Given instruction:
Reproduce the material below word for word, from its beginning up to and including the line containing "add tag is located at coordinates (426, 699).".

Supplied data:
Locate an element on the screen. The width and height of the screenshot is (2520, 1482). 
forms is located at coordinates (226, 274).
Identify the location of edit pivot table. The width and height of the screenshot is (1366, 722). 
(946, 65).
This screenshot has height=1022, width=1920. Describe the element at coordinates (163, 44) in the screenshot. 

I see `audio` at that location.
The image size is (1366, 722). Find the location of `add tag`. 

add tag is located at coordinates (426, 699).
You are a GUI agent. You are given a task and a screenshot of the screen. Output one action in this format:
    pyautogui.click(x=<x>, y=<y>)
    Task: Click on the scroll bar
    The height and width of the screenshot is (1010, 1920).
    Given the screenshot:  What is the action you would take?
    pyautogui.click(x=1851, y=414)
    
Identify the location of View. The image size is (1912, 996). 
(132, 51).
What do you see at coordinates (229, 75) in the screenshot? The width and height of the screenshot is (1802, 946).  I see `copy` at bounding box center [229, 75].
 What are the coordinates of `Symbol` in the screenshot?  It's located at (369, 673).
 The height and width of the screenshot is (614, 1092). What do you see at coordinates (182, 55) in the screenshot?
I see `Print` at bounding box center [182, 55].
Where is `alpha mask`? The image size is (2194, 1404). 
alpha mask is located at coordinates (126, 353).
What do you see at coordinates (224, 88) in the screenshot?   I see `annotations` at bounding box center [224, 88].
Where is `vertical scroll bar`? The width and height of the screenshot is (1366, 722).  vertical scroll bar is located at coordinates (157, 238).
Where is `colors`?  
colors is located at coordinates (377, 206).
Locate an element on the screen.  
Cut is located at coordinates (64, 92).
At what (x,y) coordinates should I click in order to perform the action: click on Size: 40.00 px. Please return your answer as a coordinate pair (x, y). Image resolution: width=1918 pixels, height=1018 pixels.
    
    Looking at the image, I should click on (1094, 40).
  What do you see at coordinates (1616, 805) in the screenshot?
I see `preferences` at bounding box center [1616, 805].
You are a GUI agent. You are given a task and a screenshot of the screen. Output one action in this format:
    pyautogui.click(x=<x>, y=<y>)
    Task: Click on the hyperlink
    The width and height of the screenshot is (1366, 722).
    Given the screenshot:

Task answer:
Locate an element on the screen. The width and height of the screenshot is (2520, 1482). 
forms is located at coordinates (226, 274).
Identify the location of edit pivot table. The width and height of the screenshot is (1366, 722). 
(946, 65).
This screenshot has height=1022, width=1920. Describe the element at coordinates (163, 44) in the screenshot. 

I see `audio` at that location.
The image size is (1366, 722). Find the location of `add tag`. 

add tag is located at coordinates (426, 699).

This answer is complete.